Rapid Responders: Engineer Helps Battle COVID-19 With Science Funded by CARES Act


On April 3, as COVID-19 was already rapidly spreading across the US, the National Science Foundation issued a call for immediately implementable research to fight the disease as part of CARES – the federal Coronavirus Aid, Relief and Economic Security Act.

Within a week, University of Virginia associate professor of chemical engineering Bryan Berger and his longtime collaborator, Jeffery Klauda, responded.

Berger and Klauda, an associate professor in the Department of Chemical and Biomolecular Engineering at the University of Maryland, proposed combining the power of mathematical modeling with high-throughput screening to fast-track answers crucial to understanding how SARS-CoV-2, the coronavirus that causes COVID-19, propagates within its human host. High-throughput methods automate experiments to increase the number that can be performed and speed the time to discovery.

Berger and Klauda each received a $150,000 award from EAGER, the National Science Foundation’s Early Concepts Grant for Exploratory Research funding program, which is designed for “untested, but potentially transformative” research approaches. The grants will support Berger and Klauda’s study of proteins linked to the virulence of SARS-CoV-2 in humans using integrated experimental and computational methods.

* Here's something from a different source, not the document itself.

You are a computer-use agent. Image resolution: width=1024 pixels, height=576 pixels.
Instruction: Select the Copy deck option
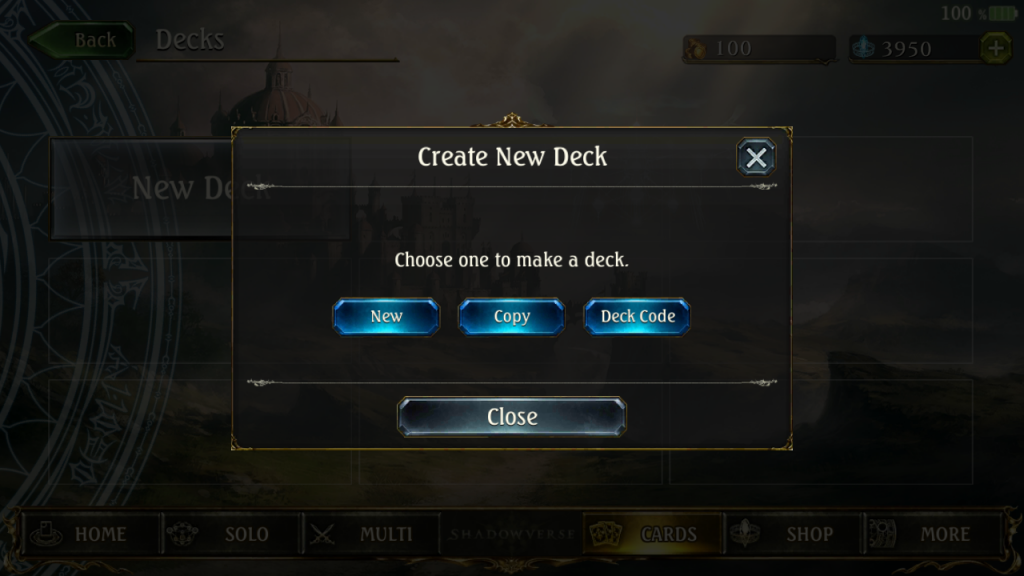coord(511,317)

The viral proteins Berger and Klauda study, named ORF7a and ORF7b, form larger protein complexes unique to coronaviruses. Such protein structures come together through a chemical process called oligomerization. Berger likened the formation of these complexes to organizing a parade.

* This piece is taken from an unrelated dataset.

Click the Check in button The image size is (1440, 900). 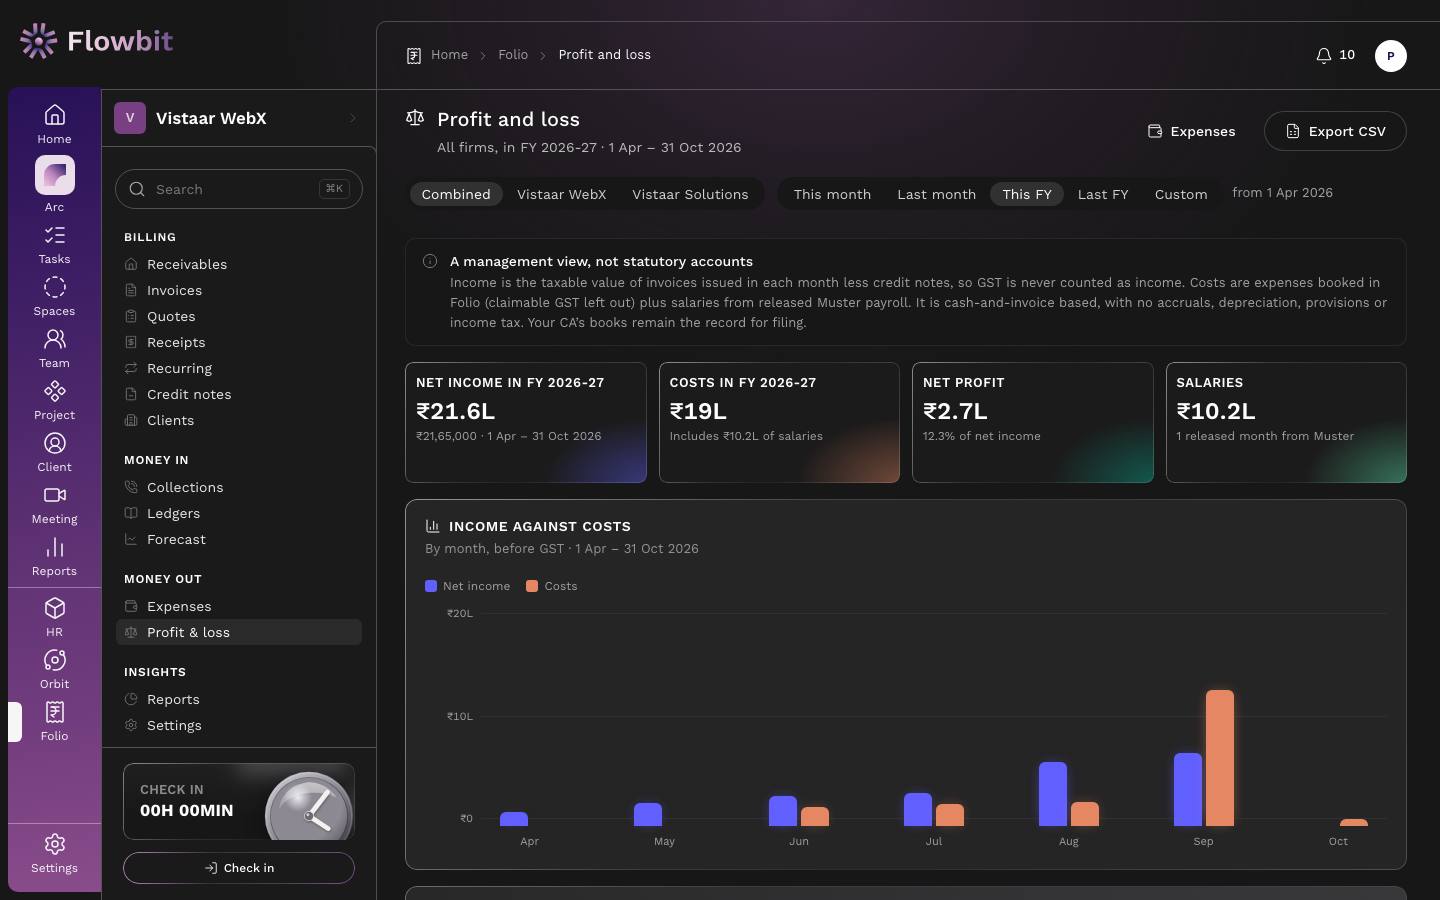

“One person (or protein) alone can’t make a parade, but once groups of people (or proteins) assemble in a specific order you have a celebration. Depending on the order, you can have a great (effective) parade or one that’s not as good (effective),” Berger said.

“There is evidence these complexes are important in preventing proper host immune recognition and response,” Berger said. “ORF7a and ORF7b are not well understood, but previous studies suggest they are key for rapid spread during infection – i.e., they dampen the individual’s immune response, so the virus can propagate more quickly once an infection occurs.”

Understanding the mechanisms underlying how the virus propagates is critically important to stopping it.

The UVA team – which includes recent chemical engineering Ph.D. graduate James Tang, who is now a postdoctoral research associate at UVA; chemical engineering Ph.D. student Madison Mann; and biomedical engineering Ph.D. student Nathanael Sallada – study how the viral proteins physically interact with human proteins through lab experiments. Klauda uses data from these studies to refine models that predict how ORF7a and ORF7b proteins interact with proteins important in immune response, which Berger’s lab will in turn test through experimentation.

“Our focus is on studying the viral interactions with the host at a molecular level,” Berger said. “Jeff’s simulations, which create 3-D images of the ORF7a and ORF7b complexes, are essential to help inform and design better experiments, as well as understand the results of those experiments. Through this iterative process, we will develop new models of these interactions and methods to study them in the lab. As we’re accumulating data and refining our methods, we’ll make our findings available to other COVID-19 researchers.”

Among their innovations, the UVA team developed technologies to rapidly design, and then test, molecules that have the potential to inhibit the formation of ORF7a and ORF7b complexes. Klauda uses data on molecules that prove successful at inhibiting oligomerization in the lab to create models of the ORF7a and ORF7b complexes to better understand the specific roles ORF7a and ORF7b play in viral infection. These successful molecules – identified through this screen, model, refine and repeat protocol – may then become lead candidates for preventing viral propagation within the host through further research.

The integration of computational methods is important, Berger said, because it reduces the time and effort it takes to discover the foundational science researchers need to design therapies.

Berger and Klauda will share their findings through the National Science Foundation’s COVID Information Commons PI Survey, a tool that helps researchers working on COVID-related projects identify collaborators.

Berger’s lab also will provide the tools it develops free through Addgene, a global nonprofit repository for genetic materials used in biomolecular research. Another outcome of the work will be training for graduate students and post-doctoral fellows in the experimental and computational methods that result from their research, as well as opportunities to present this work at conferences for coronavirus research.